面白い物を描いて、人を唸らせて、社会現象になって日本という国を沸かせてやりたい。
俺は日本語でしか世界が描けないから、遠くウクライナの人たちまで感動させようとは思わない。国内だけでいい。作品で、人を沸かせたい。
……そういうものを送り出すのが作家であって、俺がどういう性格なのかとかどういう人生を歩んできたかなんて、どうでもいいことだ。着ぐるみみたいなもんで、全身化けて夢を売るのが仕事であり、中の人が出しゃばっちゃいかんわけだよ。
ところが最近は有名になるとやたら顔が出るし経歴が出るし、いろんなことに紐付けられる。本当にやめてほしい。こんなことを言い出せば『取らぬ狸の皮算用』と笑われるのかもしれないが、今から言っておきたい。やめてほしい。
繰り返すが、すごいと思われたいのは作品であって俺ではない。売り出したいのは作品であって、俺ではないのだ。
めっさ大作家になっても、ウィキペディアとかで一つの情報もない作家となりたい。そうしてる人たちにケチをつけるわけではないが、作家矢久勝基として、テレビ出演する気もなければ、矢久勝基として作家以外で収入を得ようとも思わない。
作家矢久勝基が死ぬほど有名になっても、俺という人間がその名であることは隣近所にいても知らないし、みたいなのがいい。俺も誰にも言うつもりはない。

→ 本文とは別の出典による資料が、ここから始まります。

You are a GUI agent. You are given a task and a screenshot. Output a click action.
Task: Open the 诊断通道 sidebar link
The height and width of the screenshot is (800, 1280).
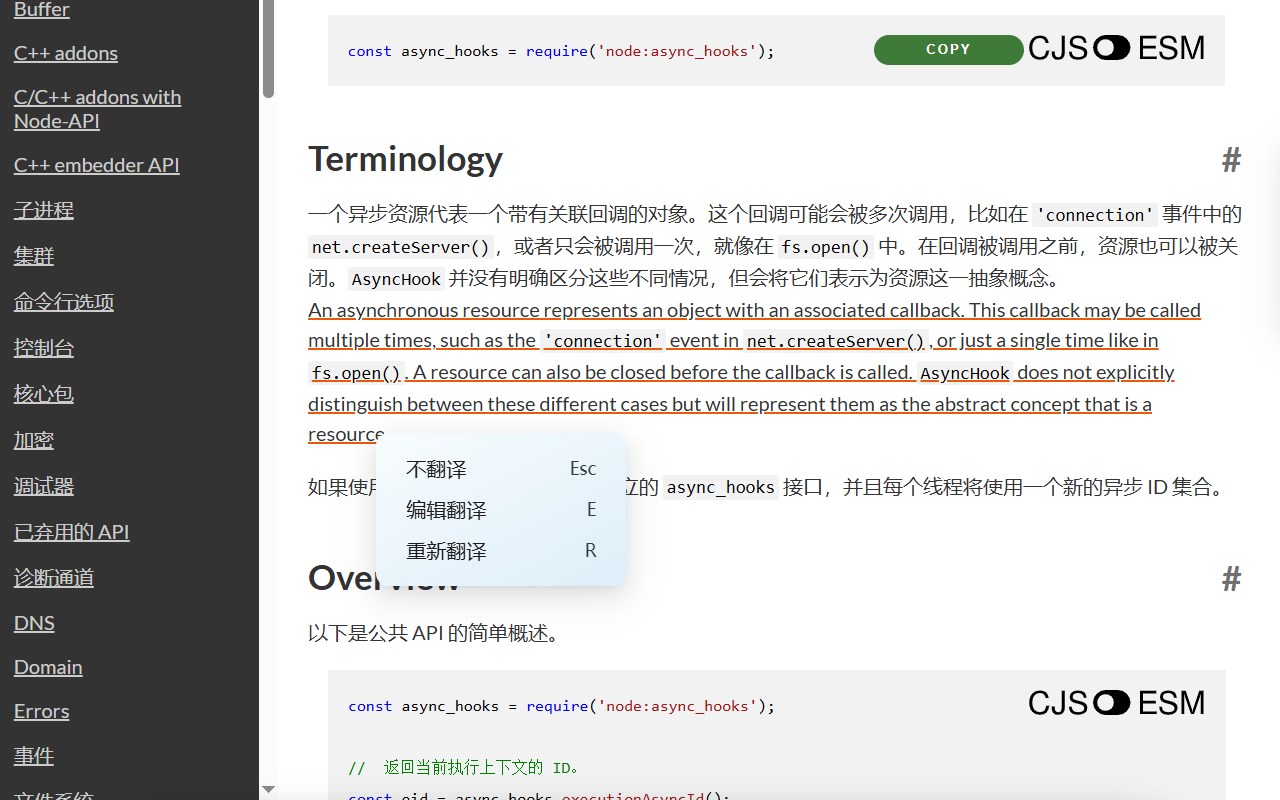pos(54,578)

俺にはただ、執筆に専念できる環境と、デキに対する対価があればそれでいい。あとは矢久勝基がすげぇ作品描いてやる。それでいいじゃないか。
すげぇ作品を描いてやる……。
これのみが、今の俺の、作品作りのモチベーションだ。
「それならゴーストライターならよくね?」って思うかもしれない。
が、それは別だ。矢久勝基の作品は、矢久勝基の作品なのだ。矢久勝基が子供でもじじいでも女子高生でも地球外生命体でもかまわないが、俺は幽霊ではない。